(Stored items)
^^^^

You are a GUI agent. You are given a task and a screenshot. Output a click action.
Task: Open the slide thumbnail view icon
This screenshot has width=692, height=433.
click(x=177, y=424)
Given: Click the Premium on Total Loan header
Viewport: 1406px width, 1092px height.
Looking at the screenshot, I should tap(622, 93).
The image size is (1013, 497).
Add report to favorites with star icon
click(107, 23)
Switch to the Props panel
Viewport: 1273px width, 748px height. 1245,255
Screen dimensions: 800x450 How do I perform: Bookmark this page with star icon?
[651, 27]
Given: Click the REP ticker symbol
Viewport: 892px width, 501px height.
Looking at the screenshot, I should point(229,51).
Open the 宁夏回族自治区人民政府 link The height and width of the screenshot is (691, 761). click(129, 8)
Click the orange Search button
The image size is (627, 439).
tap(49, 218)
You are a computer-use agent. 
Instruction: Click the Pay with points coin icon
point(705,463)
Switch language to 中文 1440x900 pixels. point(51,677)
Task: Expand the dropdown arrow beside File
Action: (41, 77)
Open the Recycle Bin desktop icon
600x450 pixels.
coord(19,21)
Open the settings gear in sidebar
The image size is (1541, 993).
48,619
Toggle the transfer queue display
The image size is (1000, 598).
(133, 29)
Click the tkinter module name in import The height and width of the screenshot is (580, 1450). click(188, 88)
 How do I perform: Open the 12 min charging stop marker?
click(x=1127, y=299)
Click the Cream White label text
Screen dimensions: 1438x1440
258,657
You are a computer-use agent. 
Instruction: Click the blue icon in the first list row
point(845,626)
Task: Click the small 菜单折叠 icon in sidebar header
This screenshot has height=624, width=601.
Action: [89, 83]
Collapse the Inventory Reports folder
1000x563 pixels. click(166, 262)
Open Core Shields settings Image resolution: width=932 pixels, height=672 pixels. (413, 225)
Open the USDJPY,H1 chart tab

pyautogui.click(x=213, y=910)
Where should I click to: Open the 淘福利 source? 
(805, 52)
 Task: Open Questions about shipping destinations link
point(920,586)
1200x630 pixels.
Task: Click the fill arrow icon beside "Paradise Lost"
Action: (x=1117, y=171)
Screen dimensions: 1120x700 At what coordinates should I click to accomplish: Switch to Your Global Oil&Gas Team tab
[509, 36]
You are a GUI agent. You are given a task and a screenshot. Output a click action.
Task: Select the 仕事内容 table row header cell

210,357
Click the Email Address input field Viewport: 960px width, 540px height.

^^^^

Select and copy each line from the data that includes the word "settings".

- **Result**
Open the settings gear in sidebar
Open Core Shields settings Image resolution: width=932 pixels, height=672 pixels. (413, 225)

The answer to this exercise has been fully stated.